[begin Article]

The Euratom directives set requirements for three types of regular peer reviews:
- The amended NSD introduced a European system of topical peer reviews that focus on a specific safety issue every six years. The first topical peer review, conducted in 2017-2018, was dedicated to the ageing management programmes of nuclear installations. The Nuclear Safety Regulators Group (ENSREG) prepared the peer review with the support of the Western European Nuclear Regulators Association (WENRA) in coordination with the Commission.
- The NSD requires Member States to also conduct periodic self-assessments of their national framework and competent regulatory authorities at least every ten years, and to request an international peer review of relevant segments of their national framework and competent regulatory authorities. Member States use the IAEA Integrated Regulatory Review Service (IRRS) to comply with these peer review requirements. The Commission has provided financial support for the IRRS mission programme.
- The RWD requires that Member States carry out self-assessments and request international peer reviews of their national framework, competent regulatory authority, national programme and its implementation at least every 10 years. Member States use the IAEA peer review services to meet these requirements.
Audit scope and approach16
Our audit assessed how well the Commission used its competencies to contribute to nuclear safety in the EU. We examined how the Commission has:
- monitored the transposition of the three most recent Euratom directives into Member State legislation;
- managed the mechanisms for early notification and the exchange of information in the event of a radiological emergency;
- contributed to enhancing nuclear safety through its opinions on investment projects;
- prepared its opinions on investments and verified the operation of radioactivity monitoring facilities.

[end Article]
[begin Supplied data]

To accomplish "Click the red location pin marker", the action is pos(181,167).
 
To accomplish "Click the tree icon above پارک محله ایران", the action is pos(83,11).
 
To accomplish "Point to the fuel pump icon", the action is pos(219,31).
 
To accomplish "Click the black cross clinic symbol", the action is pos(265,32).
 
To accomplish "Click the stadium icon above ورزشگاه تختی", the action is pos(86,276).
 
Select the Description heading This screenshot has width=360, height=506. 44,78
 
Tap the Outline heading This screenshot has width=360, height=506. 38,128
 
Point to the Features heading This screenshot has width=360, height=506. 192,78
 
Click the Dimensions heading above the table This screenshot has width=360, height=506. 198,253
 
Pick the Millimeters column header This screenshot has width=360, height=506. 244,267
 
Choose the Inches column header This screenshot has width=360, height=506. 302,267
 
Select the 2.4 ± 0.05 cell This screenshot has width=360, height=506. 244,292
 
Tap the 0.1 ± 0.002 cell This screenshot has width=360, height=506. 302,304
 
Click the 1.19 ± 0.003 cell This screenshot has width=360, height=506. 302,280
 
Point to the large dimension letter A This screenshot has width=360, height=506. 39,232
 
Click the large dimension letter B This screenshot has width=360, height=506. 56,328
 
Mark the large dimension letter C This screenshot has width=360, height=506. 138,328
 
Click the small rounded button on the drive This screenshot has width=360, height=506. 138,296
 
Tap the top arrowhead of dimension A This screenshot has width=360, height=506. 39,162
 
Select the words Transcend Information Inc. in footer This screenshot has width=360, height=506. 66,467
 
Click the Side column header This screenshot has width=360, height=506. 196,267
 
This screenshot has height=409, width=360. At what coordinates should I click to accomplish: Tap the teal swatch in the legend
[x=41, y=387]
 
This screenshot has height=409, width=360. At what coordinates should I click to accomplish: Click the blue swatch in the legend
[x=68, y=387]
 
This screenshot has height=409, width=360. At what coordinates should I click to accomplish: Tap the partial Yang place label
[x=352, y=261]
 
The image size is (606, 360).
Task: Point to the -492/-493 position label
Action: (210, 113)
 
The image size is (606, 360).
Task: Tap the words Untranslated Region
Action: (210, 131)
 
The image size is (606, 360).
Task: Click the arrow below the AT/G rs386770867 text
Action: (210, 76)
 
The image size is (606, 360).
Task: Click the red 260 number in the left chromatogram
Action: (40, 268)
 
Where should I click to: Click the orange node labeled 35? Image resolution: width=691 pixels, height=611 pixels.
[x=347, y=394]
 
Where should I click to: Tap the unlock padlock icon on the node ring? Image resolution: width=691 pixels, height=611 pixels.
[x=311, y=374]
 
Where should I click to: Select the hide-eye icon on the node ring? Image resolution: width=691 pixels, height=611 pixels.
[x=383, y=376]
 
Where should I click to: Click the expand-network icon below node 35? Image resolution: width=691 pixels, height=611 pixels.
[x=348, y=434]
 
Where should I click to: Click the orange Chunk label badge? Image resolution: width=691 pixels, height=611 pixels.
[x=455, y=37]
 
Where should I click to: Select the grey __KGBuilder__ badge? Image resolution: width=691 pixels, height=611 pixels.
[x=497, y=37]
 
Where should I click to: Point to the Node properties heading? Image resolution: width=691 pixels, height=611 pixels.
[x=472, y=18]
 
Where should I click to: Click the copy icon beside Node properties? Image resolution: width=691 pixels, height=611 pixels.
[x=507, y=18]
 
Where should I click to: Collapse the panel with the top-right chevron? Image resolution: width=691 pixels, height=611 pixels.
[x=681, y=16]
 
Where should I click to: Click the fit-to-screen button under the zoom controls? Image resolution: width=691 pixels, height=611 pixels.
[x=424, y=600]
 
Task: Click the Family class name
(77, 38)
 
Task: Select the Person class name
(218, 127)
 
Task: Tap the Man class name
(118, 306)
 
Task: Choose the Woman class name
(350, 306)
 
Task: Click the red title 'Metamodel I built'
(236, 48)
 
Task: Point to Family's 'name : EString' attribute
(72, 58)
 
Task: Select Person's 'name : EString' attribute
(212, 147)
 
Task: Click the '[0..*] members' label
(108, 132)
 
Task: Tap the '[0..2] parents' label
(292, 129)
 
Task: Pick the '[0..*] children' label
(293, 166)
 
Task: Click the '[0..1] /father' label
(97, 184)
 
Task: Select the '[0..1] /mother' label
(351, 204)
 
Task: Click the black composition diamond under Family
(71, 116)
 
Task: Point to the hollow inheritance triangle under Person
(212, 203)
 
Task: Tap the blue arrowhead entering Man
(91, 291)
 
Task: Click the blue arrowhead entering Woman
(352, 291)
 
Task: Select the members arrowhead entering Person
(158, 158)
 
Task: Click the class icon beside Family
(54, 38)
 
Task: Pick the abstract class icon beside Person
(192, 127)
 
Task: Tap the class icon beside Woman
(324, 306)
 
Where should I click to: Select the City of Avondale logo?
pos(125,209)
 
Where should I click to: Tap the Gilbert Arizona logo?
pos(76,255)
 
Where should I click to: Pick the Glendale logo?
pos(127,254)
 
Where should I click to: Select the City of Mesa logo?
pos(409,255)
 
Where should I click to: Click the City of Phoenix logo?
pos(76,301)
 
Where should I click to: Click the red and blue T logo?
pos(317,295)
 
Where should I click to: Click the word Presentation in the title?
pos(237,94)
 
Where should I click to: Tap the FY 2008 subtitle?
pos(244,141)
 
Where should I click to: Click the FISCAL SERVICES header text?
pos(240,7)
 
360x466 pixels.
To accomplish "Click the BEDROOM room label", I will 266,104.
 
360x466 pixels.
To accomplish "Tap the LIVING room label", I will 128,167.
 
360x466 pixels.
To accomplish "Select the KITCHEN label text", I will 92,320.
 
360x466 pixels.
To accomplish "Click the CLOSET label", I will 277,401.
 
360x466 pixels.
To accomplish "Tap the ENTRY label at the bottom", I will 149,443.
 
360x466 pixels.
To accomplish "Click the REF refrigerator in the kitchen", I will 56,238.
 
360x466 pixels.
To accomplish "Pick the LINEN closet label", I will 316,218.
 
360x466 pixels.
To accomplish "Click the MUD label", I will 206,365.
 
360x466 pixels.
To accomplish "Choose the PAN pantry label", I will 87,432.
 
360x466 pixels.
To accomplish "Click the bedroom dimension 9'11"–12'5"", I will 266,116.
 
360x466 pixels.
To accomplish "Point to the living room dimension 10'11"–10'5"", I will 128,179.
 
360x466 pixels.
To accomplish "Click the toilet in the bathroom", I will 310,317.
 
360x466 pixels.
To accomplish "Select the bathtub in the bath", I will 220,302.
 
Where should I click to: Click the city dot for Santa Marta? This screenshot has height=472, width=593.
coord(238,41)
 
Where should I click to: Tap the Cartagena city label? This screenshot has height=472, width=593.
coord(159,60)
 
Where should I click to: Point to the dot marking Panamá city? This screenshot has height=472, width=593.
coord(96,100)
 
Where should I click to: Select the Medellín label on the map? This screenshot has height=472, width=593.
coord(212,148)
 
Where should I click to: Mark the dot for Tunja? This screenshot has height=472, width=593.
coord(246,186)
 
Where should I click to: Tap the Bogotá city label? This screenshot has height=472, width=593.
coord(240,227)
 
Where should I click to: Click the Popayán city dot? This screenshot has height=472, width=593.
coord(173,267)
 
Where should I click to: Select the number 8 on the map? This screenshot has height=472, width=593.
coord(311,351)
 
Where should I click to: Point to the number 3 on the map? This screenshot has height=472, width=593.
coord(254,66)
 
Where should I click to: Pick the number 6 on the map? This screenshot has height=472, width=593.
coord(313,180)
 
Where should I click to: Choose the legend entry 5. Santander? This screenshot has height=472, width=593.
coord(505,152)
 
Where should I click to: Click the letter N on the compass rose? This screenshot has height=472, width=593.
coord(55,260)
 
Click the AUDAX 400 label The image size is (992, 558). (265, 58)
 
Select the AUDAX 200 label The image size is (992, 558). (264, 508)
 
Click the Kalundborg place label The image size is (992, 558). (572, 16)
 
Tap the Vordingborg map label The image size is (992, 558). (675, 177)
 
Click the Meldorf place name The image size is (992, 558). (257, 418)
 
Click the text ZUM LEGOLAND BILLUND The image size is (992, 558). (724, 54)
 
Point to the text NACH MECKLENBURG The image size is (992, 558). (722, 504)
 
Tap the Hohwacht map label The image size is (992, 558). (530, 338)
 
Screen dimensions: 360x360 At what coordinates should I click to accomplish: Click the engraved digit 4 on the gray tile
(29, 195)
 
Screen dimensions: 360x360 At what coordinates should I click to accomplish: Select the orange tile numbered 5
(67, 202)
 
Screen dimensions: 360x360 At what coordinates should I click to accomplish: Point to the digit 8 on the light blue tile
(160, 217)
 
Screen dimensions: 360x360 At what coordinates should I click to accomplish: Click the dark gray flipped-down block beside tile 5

[end Supplied data]

** To be done **
(1) Answer these questions from the Euratom peer review text:
(a) In which years was the first topical peer review conducted?
(b) Which IAEA service do Member States use to meet the NSD peer review requirements?
(c) Under the RWD, how often must Member States carry out self-assessments?
(2) Present everything in the listing from the line that contains "Mark the large" down to the line that contains "Tap the top" as a Markdown table with the columns Row and Entry. Number each row and omit blank lines.
The text and the listing are separate, unrelated material.

** Results in order **
(1)
(a) 2017-2018
(b) The Integrated Regulatory Review Service (IRRS)
(c) At least every 10 years

(2)
| Row | Entry |
|---|---|
| 1 | Mark the large dimension letter C This screenshot has width=360, height=506. 138,328 |
| 2 | Click the small rounded button on the drive This screenshot has width=360, height=506. 138,296 |
| 3 | Tap the top arrowhead of dimension A This screenshot has width=360, height=506. 39,162 |